Not that Hollywood was devoid of any new ideas, 2015 saw new directors make their debut while Pixar continued to prove why nobody can tell a story quite like them, even if their latter effort fell short of the mark.
With Oscar season on the horizon, the heavy hitters are being released yet I felt this year was more about spectacle, excitement and fun. I’m a fan of all cinema including low-budget indies, and while Slow West and MacBeth are must see films, they are omitted from this list as I lean towards this year’s blockbusters.
Star Wars: The Force Awakens
It didn’t take long for the knives to come out for the long awaited sequel to Return of the Jedi. Was it just a rehash of Episode IV, was Rey a Mary Sue, why does Han insist a parsec is a measurement of time? The majority didn’t care and with good reason. More than just a nostalgia trip, J.J. Abrams ensured that Disney’s first entry to the Star Wars saga was an exhilarating and thrill packed ride that appealed to old and new audiences.

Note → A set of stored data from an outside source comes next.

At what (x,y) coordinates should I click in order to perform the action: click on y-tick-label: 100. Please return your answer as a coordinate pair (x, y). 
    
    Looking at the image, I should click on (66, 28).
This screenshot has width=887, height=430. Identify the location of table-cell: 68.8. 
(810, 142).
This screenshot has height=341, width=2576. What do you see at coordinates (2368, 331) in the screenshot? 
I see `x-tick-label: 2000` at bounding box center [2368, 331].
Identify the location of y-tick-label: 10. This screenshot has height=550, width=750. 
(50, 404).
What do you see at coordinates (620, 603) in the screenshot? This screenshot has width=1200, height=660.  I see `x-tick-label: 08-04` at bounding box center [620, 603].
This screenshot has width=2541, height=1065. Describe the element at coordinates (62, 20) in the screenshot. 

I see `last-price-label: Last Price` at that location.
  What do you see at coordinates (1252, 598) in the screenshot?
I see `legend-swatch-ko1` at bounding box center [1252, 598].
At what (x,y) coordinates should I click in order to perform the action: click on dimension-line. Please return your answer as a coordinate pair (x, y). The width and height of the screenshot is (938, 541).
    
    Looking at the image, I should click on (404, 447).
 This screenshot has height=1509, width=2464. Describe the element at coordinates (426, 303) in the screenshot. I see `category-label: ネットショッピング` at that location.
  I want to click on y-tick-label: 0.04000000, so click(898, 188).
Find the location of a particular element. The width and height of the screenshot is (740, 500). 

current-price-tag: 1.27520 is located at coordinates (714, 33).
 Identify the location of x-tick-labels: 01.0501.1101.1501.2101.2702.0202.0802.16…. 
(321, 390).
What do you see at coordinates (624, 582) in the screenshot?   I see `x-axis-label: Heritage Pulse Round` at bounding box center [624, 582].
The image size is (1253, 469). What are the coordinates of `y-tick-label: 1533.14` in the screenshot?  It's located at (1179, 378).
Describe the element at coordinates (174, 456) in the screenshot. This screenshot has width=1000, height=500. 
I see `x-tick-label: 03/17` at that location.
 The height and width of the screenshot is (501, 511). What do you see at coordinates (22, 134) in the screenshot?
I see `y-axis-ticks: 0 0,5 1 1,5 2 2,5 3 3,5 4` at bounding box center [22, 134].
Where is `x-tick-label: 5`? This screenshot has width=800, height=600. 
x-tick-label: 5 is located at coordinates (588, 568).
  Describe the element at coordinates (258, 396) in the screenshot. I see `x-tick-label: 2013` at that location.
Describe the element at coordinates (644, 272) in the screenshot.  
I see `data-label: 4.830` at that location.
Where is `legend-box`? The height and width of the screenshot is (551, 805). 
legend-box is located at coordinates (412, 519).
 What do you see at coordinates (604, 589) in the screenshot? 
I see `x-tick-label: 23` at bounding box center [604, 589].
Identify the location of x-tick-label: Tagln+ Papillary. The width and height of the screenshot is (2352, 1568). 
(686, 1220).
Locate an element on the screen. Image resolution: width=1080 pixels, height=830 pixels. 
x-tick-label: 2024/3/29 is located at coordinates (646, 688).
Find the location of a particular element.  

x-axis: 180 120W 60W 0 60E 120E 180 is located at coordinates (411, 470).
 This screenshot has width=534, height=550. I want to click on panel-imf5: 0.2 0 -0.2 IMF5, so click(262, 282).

Kingsman: The Secret Service
Matthew Vaughan’s comic book flick injected some life into the British spy genre. Based on the comic by Mark Millar, Kingsman is ultra-violent, controversial and an incredible amount of fun. Colin Firth turns in his best performance in years while the relatively unknown Taron Egerton is captivating and charismatic as the young delinquent turned superspy. It’s silly and over the top yet it’s layered with enough depth to keep you interested beyond the bloodshed. Worth seeing for the Church scene alone.
Joel Edgerton decides to step in front of the camera for his directorial debut. The Gift is a rarity for top films of 2015 as it’s based off of an original screenplay, also by Edgerton. It’s creepy, tense and a little absurd towards the end but it’s a compelling thriller. Jason Bateman shrugs off the funny man routine to help create a hateful character. There are many twists to be had resulting in a shocking climax that you can’t help but suppress a twisted smile at.
Mad Max: Fury Road
One of the most talked about films of the year, but for some of the wrong reasons. Like Star Wars The Force Awakens, Mad Max Fury Road was a sequel/reboot of a much-loved franchise that managed to piss off a lot of fanboys by daring to have a strong female character. Charlize Theron is the star of this gas-fuelled maelstrom of carnage while Tom Hardy’s Max offers more of a supporting role. Non-stop from start to finish, Fury Road is an insane roller coaster that delivered quite the cinematic experience.
It’s easy to argue that Pixar has never made a bad film, however it’s also easy to make the case that their output in recent years has been below their usual standard. That was all rectified when Inside Out hit screens and reduced adults to sniveling messes as they were forced to relive their childhood onscreen. A wondrous film with stunning animation to complement its beautiful script. There are many laughs to be had but Inside Out cuts deep in a manner not seen from the company since Toy Story 3. No other film released this year came close to evoking the same emotions while telling a wonderful story with such charming simplicity.